THE PROBLEM →
Please transcribe exactly, and only, the lines of the data below between the line holding "1456x820 pixels." and the line holding "Open the green", inclusive.

PROVIDED RECORDS →
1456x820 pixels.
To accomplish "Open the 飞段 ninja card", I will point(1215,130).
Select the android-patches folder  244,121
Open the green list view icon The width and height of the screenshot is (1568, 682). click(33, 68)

* * *

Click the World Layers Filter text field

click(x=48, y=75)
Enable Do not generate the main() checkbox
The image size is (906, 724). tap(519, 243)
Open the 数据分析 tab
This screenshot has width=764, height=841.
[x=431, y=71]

EXERCISE RESPONSE →
1456x820 pixels.
To accomplish "Open the 飞段 ninja card", I will point(1215,130).
Select the android-patches folder  244,121
Open the green list view icon The width and height of the screenshot is (1568, 682). click(33, 68)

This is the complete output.